Every record here must be set down once more, precisely as it reads.

*** Raw data Section Begins ***

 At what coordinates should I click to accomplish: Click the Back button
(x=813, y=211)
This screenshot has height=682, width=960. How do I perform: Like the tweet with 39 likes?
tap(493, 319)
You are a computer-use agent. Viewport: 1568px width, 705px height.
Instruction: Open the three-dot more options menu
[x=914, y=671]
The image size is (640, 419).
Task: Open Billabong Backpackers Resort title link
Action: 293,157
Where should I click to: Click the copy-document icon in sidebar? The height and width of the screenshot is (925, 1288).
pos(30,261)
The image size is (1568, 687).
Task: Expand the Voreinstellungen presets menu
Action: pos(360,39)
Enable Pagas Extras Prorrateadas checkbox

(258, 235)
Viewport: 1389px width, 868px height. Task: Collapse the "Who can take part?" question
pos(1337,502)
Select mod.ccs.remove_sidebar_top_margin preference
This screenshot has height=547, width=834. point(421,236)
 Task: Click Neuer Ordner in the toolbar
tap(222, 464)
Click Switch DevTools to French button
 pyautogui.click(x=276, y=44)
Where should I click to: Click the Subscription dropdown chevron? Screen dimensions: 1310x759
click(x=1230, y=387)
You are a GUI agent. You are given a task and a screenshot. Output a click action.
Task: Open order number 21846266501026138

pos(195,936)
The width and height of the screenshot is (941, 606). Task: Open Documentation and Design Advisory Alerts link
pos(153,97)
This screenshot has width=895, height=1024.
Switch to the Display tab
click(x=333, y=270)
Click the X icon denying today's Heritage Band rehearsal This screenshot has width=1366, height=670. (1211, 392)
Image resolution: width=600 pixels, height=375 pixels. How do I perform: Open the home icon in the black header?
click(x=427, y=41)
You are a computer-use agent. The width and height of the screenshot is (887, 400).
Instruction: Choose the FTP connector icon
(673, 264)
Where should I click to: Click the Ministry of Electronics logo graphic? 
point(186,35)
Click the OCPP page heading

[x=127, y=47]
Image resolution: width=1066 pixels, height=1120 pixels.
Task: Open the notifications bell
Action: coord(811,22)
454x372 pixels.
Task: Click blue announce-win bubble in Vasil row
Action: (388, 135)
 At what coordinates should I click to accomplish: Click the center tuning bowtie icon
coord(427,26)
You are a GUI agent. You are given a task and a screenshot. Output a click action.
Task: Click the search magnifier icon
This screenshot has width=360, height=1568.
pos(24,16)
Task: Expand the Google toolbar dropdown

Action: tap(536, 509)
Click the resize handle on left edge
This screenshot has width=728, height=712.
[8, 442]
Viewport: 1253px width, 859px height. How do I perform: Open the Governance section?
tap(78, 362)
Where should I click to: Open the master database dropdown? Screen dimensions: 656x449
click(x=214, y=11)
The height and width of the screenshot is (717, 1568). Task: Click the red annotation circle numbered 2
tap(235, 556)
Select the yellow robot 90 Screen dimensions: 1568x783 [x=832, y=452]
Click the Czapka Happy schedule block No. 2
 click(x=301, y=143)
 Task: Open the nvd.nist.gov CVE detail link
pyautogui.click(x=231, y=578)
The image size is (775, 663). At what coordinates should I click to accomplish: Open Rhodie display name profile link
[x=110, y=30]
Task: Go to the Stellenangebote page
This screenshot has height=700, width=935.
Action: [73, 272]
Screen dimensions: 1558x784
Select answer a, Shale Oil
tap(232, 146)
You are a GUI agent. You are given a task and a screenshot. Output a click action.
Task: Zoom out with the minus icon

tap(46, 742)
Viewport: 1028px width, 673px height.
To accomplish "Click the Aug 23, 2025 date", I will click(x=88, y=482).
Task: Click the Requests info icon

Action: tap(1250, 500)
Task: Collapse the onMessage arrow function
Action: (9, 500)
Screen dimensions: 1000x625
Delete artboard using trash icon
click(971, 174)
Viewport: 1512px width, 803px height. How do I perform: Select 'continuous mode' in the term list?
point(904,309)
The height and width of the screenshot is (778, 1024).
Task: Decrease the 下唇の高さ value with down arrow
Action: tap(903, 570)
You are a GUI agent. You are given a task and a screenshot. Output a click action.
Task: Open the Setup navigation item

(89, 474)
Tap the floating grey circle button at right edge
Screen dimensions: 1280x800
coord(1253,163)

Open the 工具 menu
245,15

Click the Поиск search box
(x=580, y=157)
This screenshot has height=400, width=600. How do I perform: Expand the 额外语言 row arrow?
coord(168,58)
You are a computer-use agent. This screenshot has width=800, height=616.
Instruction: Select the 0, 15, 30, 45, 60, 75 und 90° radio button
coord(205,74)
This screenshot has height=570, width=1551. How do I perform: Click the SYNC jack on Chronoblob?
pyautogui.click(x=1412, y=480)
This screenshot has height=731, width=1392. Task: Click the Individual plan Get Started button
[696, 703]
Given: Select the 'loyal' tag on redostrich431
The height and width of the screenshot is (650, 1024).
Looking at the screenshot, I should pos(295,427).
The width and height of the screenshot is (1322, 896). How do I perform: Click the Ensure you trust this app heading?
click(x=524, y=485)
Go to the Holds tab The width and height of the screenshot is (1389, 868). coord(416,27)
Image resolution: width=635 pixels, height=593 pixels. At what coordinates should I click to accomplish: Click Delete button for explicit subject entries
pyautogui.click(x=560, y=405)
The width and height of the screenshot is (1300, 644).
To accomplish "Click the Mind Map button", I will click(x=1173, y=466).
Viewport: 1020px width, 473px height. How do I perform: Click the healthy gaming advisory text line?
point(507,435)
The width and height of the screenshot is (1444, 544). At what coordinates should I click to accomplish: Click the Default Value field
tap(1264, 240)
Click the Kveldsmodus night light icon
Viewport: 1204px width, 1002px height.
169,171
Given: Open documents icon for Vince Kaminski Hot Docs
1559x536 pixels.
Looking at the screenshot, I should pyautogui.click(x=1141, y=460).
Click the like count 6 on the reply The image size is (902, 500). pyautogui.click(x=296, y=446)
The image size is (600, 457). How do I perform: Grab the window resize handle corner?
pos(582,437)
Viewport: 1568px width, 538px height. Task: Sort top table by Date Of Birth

*** Raw data Section Ends ***

• **Result for this task**:
 At what coordinates should I click to accomplish: Click the Back button
(x=813, y=211)
This screenshot has height=682, width=960. How do I perform: Like the tweet with 39 likes?
tap(493, 319)
You are a computer-use agent. Viewport: 1568px width, 705px height.
Instruction: Open the three-dot more options menu
[x=914, y=671]
The image size is (640, 419).
Task: Open Billabong Backpackers Resort title link
Action: 293,157
Where should I click to: Click the copy-document icon in sidebar? The height and width of the screenshot is (925, 1288).
pos(30,261)
The image size is (1568, 687).
Task: Expand the Voreinstellungen presets menu
Action: pos(360,39)
Enable Pagas Extras Prorrateadas checkbox

(258, 235)
Viewport: 1389px width, 868px height. Task: Collapse the "Who can take part?" question
pos(1337,502)
Select mod.ccs.remove_sidebar_top_margin preference
This screenshot has height=547, width=834. point(421,236)
 Task: Click Neuer Ordner in the toolbar
tap(222, 464)
Click Switch DevTools to French button
 pyautogui.click(x=276, y=44)
Where should I click to: Click the Subscription dropdown chevron? Screen dimensions: 1310x759
click(x=1230, y=387)
You are a GUI agent. You are given a task and a screenshot. Output a click action.
Task: Open order number 21846266501026138

pos(195,936)
The width and height of the screenshot is (941, 606). Task: Open Documentation and Design Advisory Alerts link
pos(153,97)
This screenshot has width=895, height=1024.
Switch to the Display tab
click(x=333, y=270)
Click the X icon denying today's Heritage Band rehearsal This screenshot has width=1366, height=670. (1211, 392)
Image resolution: width=600 pixels, height=375 pixels. How do I perform: Open the home icon in the black header?
click(x=427, y=41)
You are a computer-use agent. The width and height of the screenshot is (887, 400).
Instruction: Choose the FTP connector icon
(673, 264)
Where should I click to: Click the Ministry of Electronics logo graphic? 
point(186,35)
Click the OCPP page heading

[x=127, y=47]
Image resolution: width=1066 pixels, height=1120 pixels.
Task: Open the notifications bell
Action: coord(811,22)
454x372 pixels.
Task: Click blue announce-win bubble in Vasil row
Action: (388, 135)
 At what coordinates should I click to accomplish: Click the center tuning bowtie icon
coord(427,26)
You are a GUI agent. You are given a task and a screenshot. Output a click action.
Task: Click the search magnifier icon
This screenshot has width=360, height=1568.
pos(24,16)
Task: Expand the Google toolbar dropdown

Action: tap(536, 509)
Click the resize handle on left edge
This screenshot has width=728, height=712.
[8, 442]
Viewport: 1253px width, 859px height. How do I perform: Open the Governance section?
tap(78, 362)
Where should I click to: Open the master database dropdown? Screen dimensions: 656x449
click(x=214, y=11)
The height and width of the screenshot is (717, 1568). Task: Click the red annotation circle numbered 2
tap(235, 556)
Select the yellow robot 90 Screen dimensions: 1568x783 [x=832, y=452]
Click the Czapka Happy schedule block No. 2
 click(x=301, y=143)
 Task: Open the nvd.nist.gov CVE detail link
pyautogui.click(x=231, y=578)
The image size is (775, 663). At what coordinates should I click to accomplish: Open Rhodie display name profile link
[x=110, y=30]
Task: Go to the Stellenangebote page
This screenshot has height=700, width=935.
Action: [73, 272]
Screen dimensions: 1558x784
Select answer a, Shale Oil
tap(232, 146)
You are a GUI agent. You are given a task and a screenshot. Output a click action.
Task: Zoom out with the minus icon

tap(46, 742)
Viewport: 1028px width, 673px height.
To accomplish "Click the Aug 23, 2025 date", I will click(x=88, y=482).
Task: Click the Requests info icon

Action: tap(1250, 500)
Task: Collapse the onMessage arrow function
Action: (9, 500)
Screen dimensions: 1000x625
Delete artboard using trash icon
click(971, 174)
Viewport: 1512px width, 803px height. How do I perform: Select 'continuous mode' in the term list?
point(904,309)
The height and width of the screenshot is (778, 1024).
Task: Decrease the 下唇の高さ value with down arrow
Action: tap(903, 570)
You are a GUI agent. You are given a task and a screenshot. Output a click action.
Task: Open the Setup navigation item

(89, 474)
Tap the floating grey circle button at right edge
Screen dimensions: 1280x800
coord(1253,163)

Open the 工具 menu
245,15

Click the Поиск search box
(x=580, y=157)
This screenshot has height=400, width=600. How do I perform: Expand the 额外语言 row arrow?
coord(168,58)
You are a computer-use agent. This screenshot has width=800, height=616.
Instruction: Select the 0, 15, 30, 45, 60, 75 und 90° radio button
coord(205,74)
This screenshot has height=570, width=1551. How do I perform: Click the SYNC jack on Chronoblob?
pyautogui.click(x=1412, y=480)
This screenshot has height=731, width=1392. Task: Click the Individual plan Get Started button
[696, 703]
Given: Select the 'loyal' tag on redostrich431
The height and width of the screenshot is (650, 1024).
Looking at the screenshot, I should pos(295,427).
The width and height of the screenshot is (1322, 896). How do I perform: Click the Ensure you trust this app heading?
click(x=524, y=485)
Go to the Holds tab The width and height of the screenshot is (1389, 868). coord(416,27)
Image resolution: width=635 pixels, height=593 pixels. At what coordinates should I click to accomplish: Click Delete button for explicit subject entries
pyautogui.click(x=560, y=405)
The width and height of the screenshot is (1300, 644).
To accomplish "Click the Mind Map button", I will click(x=1173, y=466).
Viewport: 1020px width, 473px height. How do I perform: Click the healthy gaming advisory text line?
point(507,435)
The width and height of the screenshot is (1444, 544). At what coordinates should I click to accomplish: Click the Default Value field
tap(1264, 240)
Click the Kveldsmodus night light icon
Viewport: 1204px width, 1002px height.
169,171
Given: Open documents icon for Vince Kaminski Hot Docs
1559x536 pixels.
Looking at the screenshot, I should pyautogui.click(x=1141, y=460).
Click the like count 6 on the reply The image size is (902, 500). pyautogui.click(x=296, y=446)
The image size is (600, 457). How do I perform: Grab the window resize handle corner?
pos(582,437)
Viewport: 1568px width, 538px height. Task: Sort top table by Date Of Birth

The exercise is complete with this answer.